入門者なら、王道の「おねショタ」から始めよう
月本築希の世界に初めて触れるなら、まずは作品3『ねえ…このまま二人でHなことしちゃう…?』をおすすめする。これは、彼らの持ち味が最もストレートに詰まった「入門書」と呼べる作品だ。
地方の萌えイベントにこっそり訪れた少年が、コスプレイヤーのお姉さんと出会い、ホテルに連れていかれ、そして…という流れは、まさに月本築希ワールドの王道そのもの。偶然の出会い、密室、年上女性による誘導、そして童貞卒業という、おねショタジャンルの基本要素がすべて揃っている。ここから入ることで、作家の基本的な作風やテーマ、そして何より鳩ツムギの神がかった画力を余すところなく体験できる。

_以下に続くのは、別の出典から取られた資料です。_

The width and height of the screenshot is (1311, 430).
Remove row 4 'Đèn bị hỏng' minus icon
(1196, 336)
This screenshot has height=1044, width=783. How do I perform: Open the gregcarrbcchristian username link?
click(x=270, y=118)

「奉仕係」をテーマにした作品2のようなシリーズものも存在するが、まずはこのオリジナル作品で、作家コンビの核となる「匂い」を感じ取るのが良いだろう。正直、この画力だけで買う価値がある、と断言できる一冊だ。
「2P-Color×綾枷家の猫」から目が離せないこれからの活躍
月本築希の作品は、同人サークル「2P-Color×綾枷家の猫」から頒布されている。コミックマーケットを中心に活動しており、既に複数のオリジナル作品を発表していることから、今後の創作意欲は衰えていないと推測できる。

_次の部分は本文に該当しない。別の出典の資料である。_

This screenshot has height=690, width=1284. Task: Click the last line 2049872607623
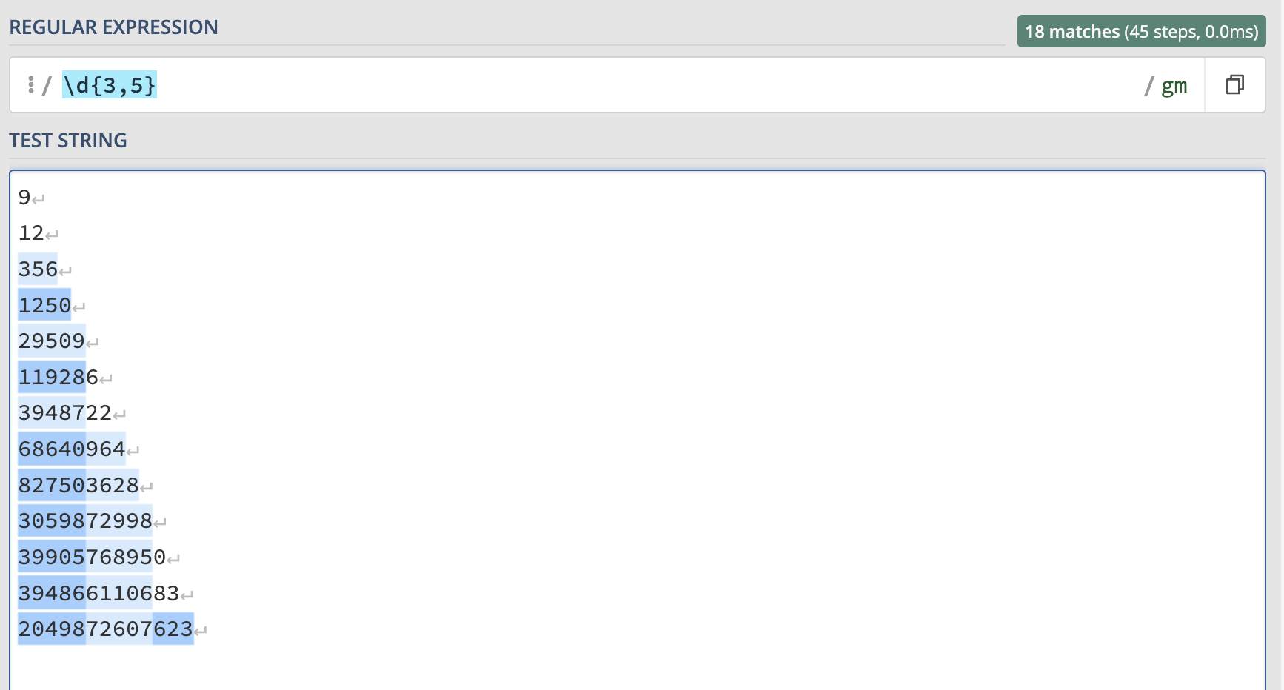click(106, 629)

彼らを追うべき理由は大きく二つだ。まず第一に、「鳩ツムギ」の進化し続ける画力に注目せざるを得ない。既に高い水準にあるが、作品を追うごとに描写の密度や表現の幅が広がっている可能性は大いにある。この肉感表現がさらに磨かれていく過程を見るだけでも、ファンとしての楽しみは尽きない。
第二に、「非日常×エロス」というテーマの深化が期待できる点だ。作品1では、単なる密室プレイから「生配信」という現代的な要素を取り入れるなど、シチュエーションのバリエーションを広げる試みが見られた。地方イベントという独特の舞台を活かしつつ、どのような新しい関係性や背徳感を描き出していくのか。次回作には毎回、新鮮な驚きを求めずにはいられない。
月本築希と鳩ツムギのコンビは、確固たるジャンル性と圧倒的な画力という二つの強力な武器を持つ。好きな要素が詰まっている人にとっては、まさに「沼」と呼ぶに相応しい作家だ。次のコミケでの新作発表には、要チェックである。